HHS' "harm threshold" standard in its interim final rule on breach notification will prevent healthcare organizations from overwhelming patients with unnecessary breach notification responses, according to providers who work with privacy and security.

At the 18th annual National HIPAA Summit Friday, Judi Hofman, CAP, CHP, CHSS, privacy/information security officer for Cascade Healthcare Community at St. Charles Medical Center in Bend, OR, and Debbie Mikels, corporate manager, confidentiality for Partners Healthcare System in Boston, said the provision published August 24 in the Federal Register gives covered entities the power to prevent unnecessary notifications.

"If you flood your patients with huge concerns, you're going to open up a floodgate of problems in your organization where you really may not have had a risk to start with," Hofman said.

The interim rule says that, in the event of a data breach, providers need to ask themselves who received the compromised information, whether it can cause "significant risk of financial, reputational, or other harm to the individual," and whether mitigation is possible -- for example, whether it can be determined if a stolen laptop computer's data was not accessed.

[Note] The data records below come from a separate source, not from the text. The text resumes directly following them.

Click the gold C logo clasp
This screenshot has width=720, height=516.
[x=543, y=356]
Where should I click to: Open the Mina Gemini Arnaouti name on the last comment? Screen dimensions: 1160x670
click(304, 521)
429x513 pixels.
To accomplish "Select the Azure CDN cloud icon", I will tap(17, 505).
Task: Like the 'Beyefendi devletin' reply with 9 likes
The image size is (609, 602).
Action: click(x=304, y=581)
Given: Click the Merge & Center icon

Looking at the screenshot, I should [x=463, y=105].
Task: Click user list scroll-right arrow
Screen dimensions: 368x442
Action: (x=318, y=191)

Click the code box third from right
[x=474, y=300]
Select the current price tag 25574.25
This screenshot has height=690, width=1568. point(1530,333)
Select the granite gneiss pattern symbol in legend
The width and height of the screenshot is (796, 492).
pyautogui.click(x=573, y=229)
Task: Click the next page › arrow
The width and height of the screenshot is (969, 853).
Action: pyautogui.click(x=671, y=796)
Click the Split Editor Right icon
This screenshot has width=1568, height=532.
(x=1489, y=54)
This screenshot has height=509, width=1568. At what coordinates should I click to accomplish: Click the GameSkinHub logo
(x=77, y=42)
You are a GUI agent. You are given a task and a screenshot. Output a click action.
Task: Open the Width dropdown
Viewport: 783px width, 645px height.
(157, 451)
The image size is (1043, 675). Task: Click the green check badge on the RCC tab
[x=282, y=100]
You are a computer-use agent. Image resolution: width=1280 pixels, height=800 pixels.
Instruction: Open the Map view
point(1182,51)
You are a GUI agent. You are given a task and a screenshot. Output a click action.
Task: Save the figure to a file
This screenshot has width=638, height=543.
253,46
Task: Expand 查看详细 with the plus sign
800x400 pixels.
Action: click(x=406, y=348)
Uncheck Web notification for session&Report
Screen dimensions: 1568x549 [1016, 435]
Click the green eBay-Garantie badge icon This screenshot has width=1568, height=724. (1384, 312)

While healthcare providers say the "harm threshold" is reasonable, some Congressmen disagree. They're "deeply concerned" that the provision would give covered entities and business associates a "breadth of discretion." Congress explicitly rejected a harm standard when it wrote U.S. American Recovery and Reinvestment Act of 2009 (ARRA), which includes tougher Health Insurance Portability and Accountability Act (HIPAA) enforcement and breach notification requirements.

Critics of the harm threshold say it gives healthcare providers the freedom to avoid informing patients of any data breaches.